## Trecho do documento
##########

Paralelamente, a promotora encarou a responsabilidade de divulgar o ECA. Proferiu palestras, participou de debates e escreveu artigos para jornais, com o propósito de desmistificar a idéia de que a legislação assegurava superpoderes para os menores de 18 anos, de que bastava a eles dizer “sou de menor” para que subjugassem professores e policiais e saissem ilesos de qualquer ato infracional. 

Foi um período em que Paula Trindade recebia com freqüência, na sala da Promotoria no Fórum, mães desesperadas pela ausência de serviços públicos, pela falta de escola e creches, pela desorientação com o fato dos filhos estarem envolvidos com drogas e com más companhias. Várias vezes, ela teve de oferecer não só orientação jurídica, mas também assistência psicológica, uma palavra de carinho, uma mensagem de esperança.


A então promotora da Infância teve participação preponderante na elaboração da legislação que regulamentou o Fundo Municipal da Criança e do Adolescente, na criação dos Conselhos Tutelares e no processo eleitoral dos primeiros conselheiros tutelares em Santos. Batalhou pela instalação da Delegacia da Infância e da Juventude, requereu à Procuradoria Geral de Justiça para que as requisições de certidão de nascimento pelos conselhos tutelares tivessem isenção de custas nos cartórios de registro civil. Da mesma forma, articulou para que se adotasse a prestação de serviços à comunidade como medida socioeducativa para os adolescentes em conflito com a lei.

Em parceria com a Prefeitura, a Fundação ABRINQ e o grupo “A Tribuna”, ela colaborou para o lançamento da campanha “Seja um Anjo da Guarda”, que arregimentou a comunidade santista para que fosse possível a contratação de adolescentes pelas empresas, a realização de tratamentos de saúde e a recepção de abrigados em casas de família. Desse movimento surgiu a “Associação Comunidade de Mãos Dadas” e o abrigo “Anjo da Guarda”.  

A exploração da mão-de-obra juvenil por entidades que, tradicionalmente, contratavam adolescentes de baixa renda  foi combatida tenazmente por Paula Trindade, apesar da incompreensão inicial de parcela da sociedade. Foi uma longa polêmica, mas, ao final, os contratos de trabalho foram regularizados, de forma a garantir os direitos trabalhistas e previdenciários desses jovens.

##########

## Dados apresentados

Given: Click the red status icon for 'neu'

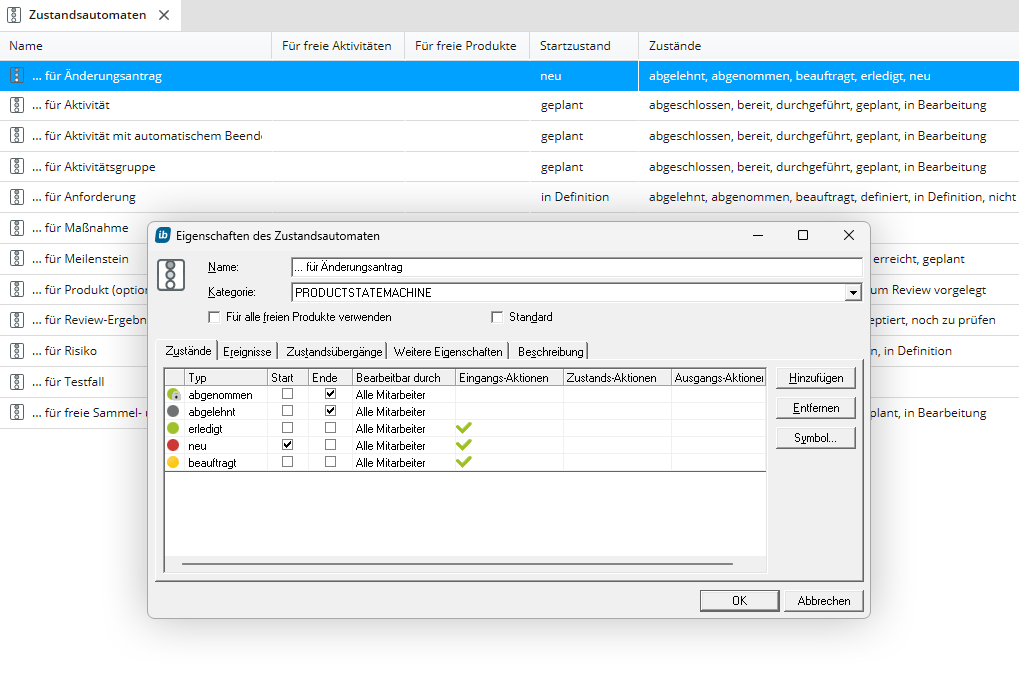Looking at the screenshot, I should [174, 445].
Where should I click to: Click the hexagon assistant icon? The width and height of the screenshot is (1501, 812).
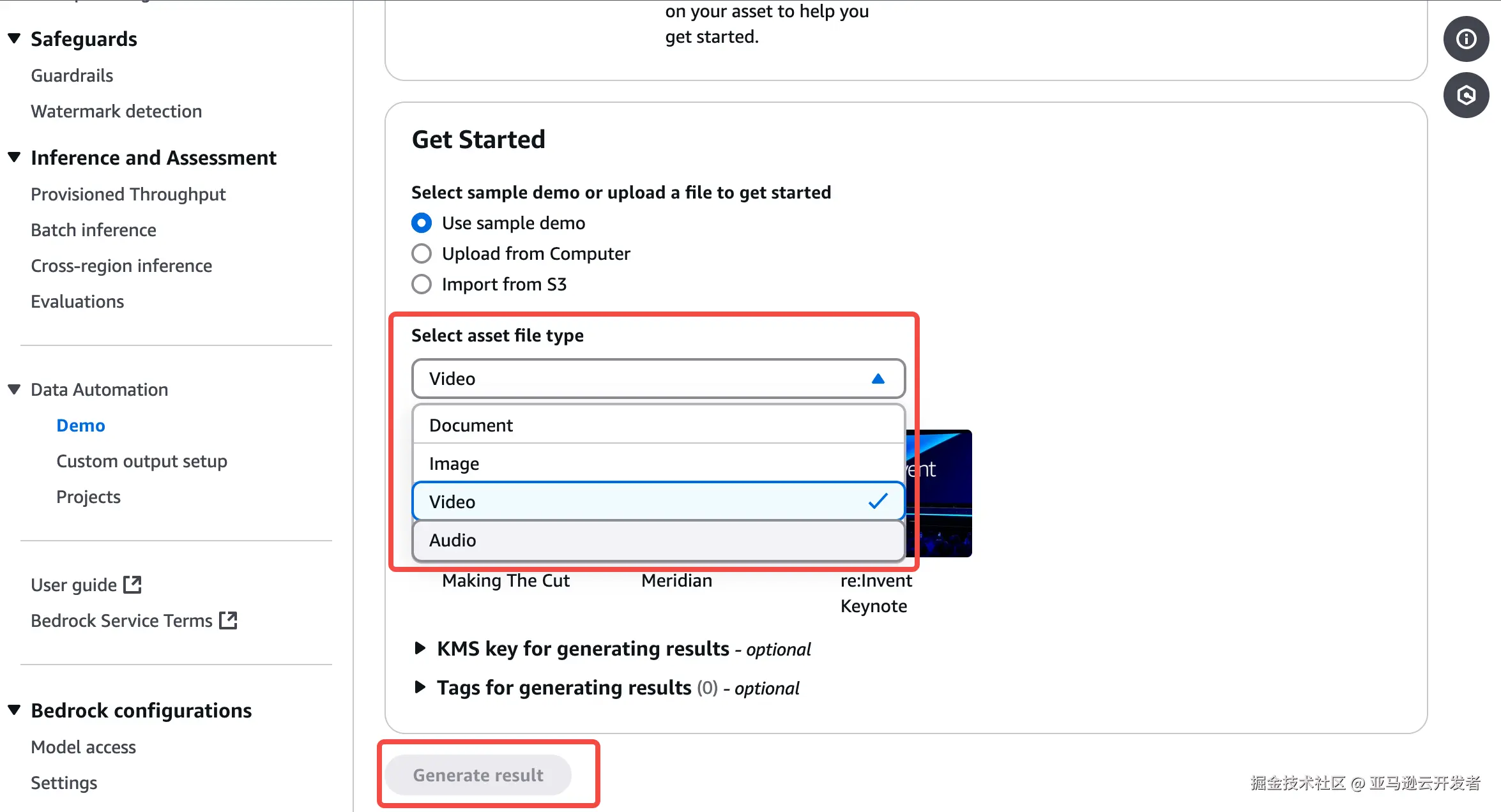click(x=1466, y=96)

##########

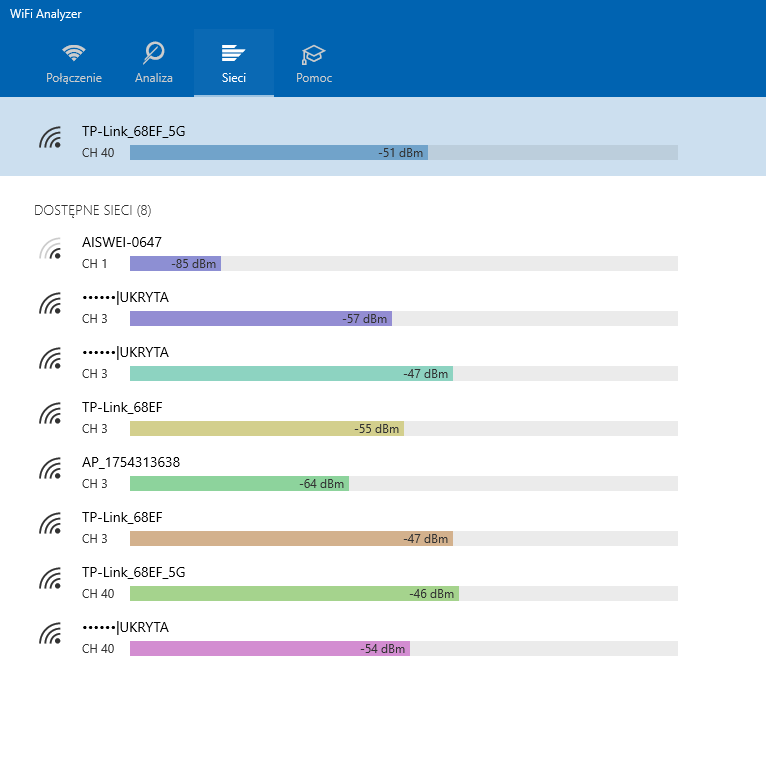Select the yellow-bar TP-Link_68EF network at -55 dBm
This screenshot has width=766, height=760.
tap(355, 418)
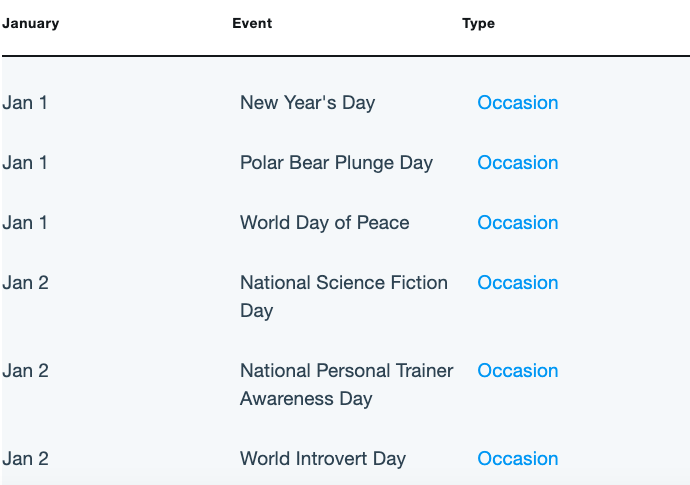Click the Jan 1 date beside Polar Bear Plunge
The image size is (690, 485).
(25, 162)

##########

## O que fazer
1 - Copie do trecho do documento a passagem que começa em "Paralelamente, a promotora" e segue até "mensagem de esperança.".
2 - Explique, em uma a três frases, com que propósito a promotora proferiu palestras, participou de debates e escreveu artigos para jornais, de acordo com o trecho do documento.
3 - Segundo o trecho do documento, que associação surgiu do movimento da campanha “Seja um Anjo da Guarda”?

## Resultados do exercício
1 -
Paralelamente, a promotora encarou a responsabilidade de divulgar o ECA. Proferiu palestras, participou de debates e escreveu artigos para jornais, com o propósito de desmistificar a idéia de que a legislação assegurava superpoderes para os menores de 18 anos, de que bastava a eles dizer “sou de menor” para que subjugassem professores e policiais e saissem ilesos de qualquer ato infracional. 

Foi um período em que Paula Trindade recebia com freqüência, na sala da Promotoria no Fórum, mães desesperadas pela ausência de serviços públicos, pela falta de escola e creches, pela desorientação com o fato dos filhos estarem envolvidos com drogas e com más companhias. Várias vezes, ela teve de oferecer não só orientação jurídica, mas também assistência psicológica, uma palavra de carinho, uma mensagem de esperança.

2 - Ela fez isso para desmistificar a ideia de que a legislação assegurava superpoderes aos menores de 18 anos. Segundo essa ideia, bastaria a eles dizer “sou de menor” para subjugar professores e policiais e sair ilesos de qualquer ato infracional.

3 - A “Associação Comunidade de Mãos Dadas”.